Written exercise: Report each line of the data below that contains the string "Money". Case counts.

Start of Material

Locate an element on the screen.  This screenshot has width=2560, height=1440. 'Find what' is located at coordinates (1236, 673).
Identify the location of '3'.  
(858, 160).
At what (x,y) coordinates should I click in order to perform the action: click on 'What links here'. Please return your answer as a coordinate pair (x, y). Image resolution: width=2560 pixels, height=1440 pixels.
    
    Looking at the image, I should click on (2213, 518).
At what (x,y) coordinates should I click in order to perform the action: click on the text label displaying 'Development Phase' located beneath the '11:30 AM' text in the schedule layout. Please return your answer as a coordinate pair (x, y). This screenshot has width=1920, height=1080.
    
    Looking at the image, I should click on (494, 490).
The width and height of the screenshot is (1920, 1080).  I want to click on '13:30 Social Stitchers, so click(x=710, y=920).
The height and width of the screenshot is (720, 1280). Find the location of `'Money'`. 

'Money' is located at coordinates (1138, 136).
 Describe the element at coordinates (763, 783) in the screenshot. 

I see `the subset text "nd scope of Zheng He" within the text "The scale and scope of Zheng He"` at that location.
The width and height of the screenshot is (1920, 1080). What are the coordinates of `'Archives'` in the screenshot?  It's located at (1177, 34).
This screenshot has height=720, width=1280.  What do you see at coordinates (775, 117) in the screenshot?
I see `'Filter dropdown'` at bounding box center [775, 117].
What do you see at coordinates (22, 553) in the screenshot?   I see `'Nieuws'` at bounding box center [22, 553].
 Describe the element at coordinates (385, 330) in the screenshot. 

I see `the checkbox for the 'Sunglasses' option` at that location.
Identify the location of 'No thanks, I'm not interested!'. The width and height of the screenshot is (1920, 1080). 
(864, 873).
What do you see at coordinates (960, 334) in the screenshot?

End of Material

Solution:
The height and width of the screenshot is (720, 1280). Find the location of `'Money'`. 
'Money' is located at coordinates (1138, 136).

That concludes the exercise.